Yesterday CEO Brian Molefe wept as he defended Eskom’s decision to prepay Gupta-owned company Tegeta for coal.

The report revealed that Eskom helped Gupta-owned company Tegeta take over Optimum mine by agreeing to a R600 million pre-payment for coal.

This afternoon board member Pat Naidoo insisted that pre-paying suppliers is common practice.

“We talk to our investors 24/7, we talk to our customers, we’ve got real-time duty and suddenly we are hit with this.

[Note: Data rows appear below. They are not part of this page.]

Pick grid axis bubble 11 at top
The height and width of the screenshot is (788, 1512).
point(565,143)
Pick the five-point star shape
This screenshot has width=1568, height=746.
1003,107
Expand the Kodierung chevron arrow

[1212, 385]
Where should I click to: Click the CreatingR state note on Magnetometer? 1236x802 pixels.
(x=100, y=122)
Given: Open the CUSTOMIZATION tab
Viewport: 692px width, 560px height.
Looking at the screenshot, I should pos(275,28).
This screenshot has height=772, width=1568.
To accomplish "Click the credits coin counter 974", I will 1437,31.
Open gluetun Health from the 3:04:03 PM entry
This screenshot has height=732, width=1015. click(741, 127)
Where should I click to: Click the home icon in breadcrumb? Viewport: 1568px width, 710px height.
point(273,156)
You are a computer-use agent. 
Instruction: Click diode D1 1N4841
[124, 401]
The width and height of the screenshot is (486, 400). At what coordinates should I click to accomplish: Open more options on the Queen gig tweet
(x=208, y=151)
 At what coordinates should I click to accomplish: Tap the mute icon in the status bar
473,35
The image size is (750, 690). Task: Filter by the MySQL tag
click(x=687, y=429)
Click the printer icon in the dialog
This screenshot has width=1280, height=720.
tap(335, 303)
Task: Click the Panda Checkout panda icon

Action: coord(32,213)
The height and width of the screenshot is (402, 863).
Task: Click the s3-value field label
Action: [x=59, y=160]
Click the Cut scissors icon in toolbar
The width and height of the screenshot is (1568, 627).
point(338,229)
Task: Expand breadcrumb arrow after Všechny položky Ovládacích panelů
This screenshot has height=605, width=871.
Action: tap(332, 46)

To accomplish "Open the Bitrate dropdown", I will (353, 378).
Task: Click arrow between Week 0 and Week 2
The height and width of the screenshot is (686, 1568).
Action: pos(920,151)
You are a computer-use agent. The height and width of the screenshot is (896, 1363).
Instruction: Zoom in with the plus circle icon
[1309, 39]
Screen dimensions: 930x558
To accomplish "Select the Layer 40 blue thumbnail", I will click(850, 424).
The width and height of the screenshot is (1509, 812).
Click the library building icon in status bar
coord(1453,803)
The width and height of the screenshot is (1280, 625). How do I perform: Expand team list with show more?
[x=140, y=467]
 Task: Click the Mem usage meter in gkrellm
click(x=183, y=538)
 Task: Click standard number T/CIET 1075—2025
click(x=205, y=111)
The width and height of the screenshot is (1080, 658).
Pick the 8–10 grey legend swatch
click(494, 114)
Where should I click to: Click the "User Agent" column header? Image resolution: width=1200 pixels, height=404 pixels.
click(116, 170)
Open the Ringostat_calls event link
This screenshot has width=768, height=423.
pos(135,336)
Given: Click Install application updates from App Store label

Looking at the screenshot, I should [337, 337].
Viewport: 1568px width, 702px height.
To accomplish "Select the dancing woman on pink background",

The findings, observations are very sad and finally the Eskom board is considering taking the report of the Public Protector on review.”

Eskom has disputed the report’s findings, saying that all transactions complied with the utility's procurement policies.

Naidoo went through a presentation today showing Eskom's version of the controversial deal made with Tegeta.

He reiterated what CEO Brian Molefe said yesterday - that the deal was above board, complied with Eskom's procurement policy and helped the utility avoid load shedding during a time when it desperately needed quality coal.

Naidoo says all this information was provided to the Public Protector.

Eskom will consider taking the report on review.

Read the Public Protector's full 'State of Capture' report below:

State Capture Report 2016 by Primedia Broadcasting on Scribd

Eskom maintains its R600 million prepayment deal with Tegeta helped save South Africa from load shedding last year.

This particular deal came at a time when Eskom needed a supplier for quality coal at a reasonable price after a fall out with Glencore, which wanted to be paid more.

Naidoo says the utility made the right decision.

“There was significant value in concluding these various business transactions, and you all know load shedding suddenly stopped. It was a miracle; it just stopped.”

He also emphasised that all details about board members and their interests as well as Eskom’s transaction were supplied to the Public Protector.

“I think it was about 160 boxes of this information, we sent a truck load of this stuff.”